W uroczystym nadaniu praw miejskich uczestniczył premier Mateusz Morawiecki, który mówił, że to dla tych miejscowości przede wszystkim szansa na rozwój:
Rząd Prawa i Sprawiedliwości nie zostawia mniejszych miejscowości samych sobie
- mówił premier.
Jak podkreślał szef rządu, "kiedy upadał komunizm 30 lat temu, to pewnie wszyscy wtedy, także i w Cegłowie, także w Olsztynie w województwie śląskim, czy w Nowym Mieście, w Pruszczu, we wszystkich innych miejscowościach, mieli nadzieję na nowy czas, mieli nadzieję na nowy rozwój, ale stało się inaczej".
Małe miasta, w szczególności małe miejscowości, stały się niestety kulą u nogi procesu transformacji dla ówczesnych rządzących, były tą zapomnianą częścią Polski, niektórzy mówili "Polska B"
- mówił Morawiecki.
Warto dzisiaj tę nadzieję z powrotem przywrócić, nadzieję na sprawiedliwy, zrównoważony rozwój - to przyświeca naszym planom gospodarczym, naszej polityce społecznej
- dodał.
Premier mówił także o walce z inflacją, którą rząd prowadzi poprzez propozycję tarczy antyinflacyjnej.

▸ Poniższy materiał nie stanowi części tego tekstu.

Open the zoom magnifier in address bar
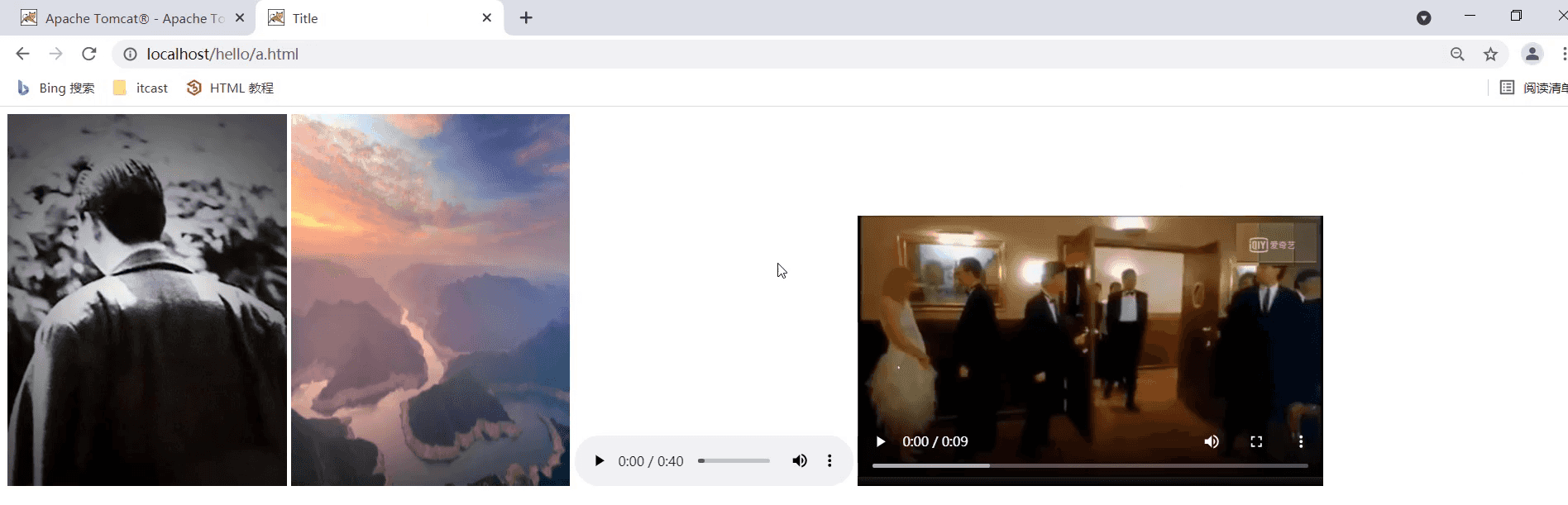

Staramy się i będziemy się starać dokładać do tego pakietu kolejne elementy, będziemy się starali łagodzić kłopoty w zarządzaniu finansami samorządów w związku z rosnącymi cenami
- podkreślał.
Od 1 stycznia miastami zostaną obok Kaczor także Cegłów, Nowe Miasto i Jedlnia-Letnisko na Mazowszu, Lutomiersk i Bolimów w łódzkim, Pruszcz w kujawsko-pomorskim, i Iwaniska w świętokrzyskim, a także Izbica na Lubelszczyźnie i Olsztyn na Śląsku.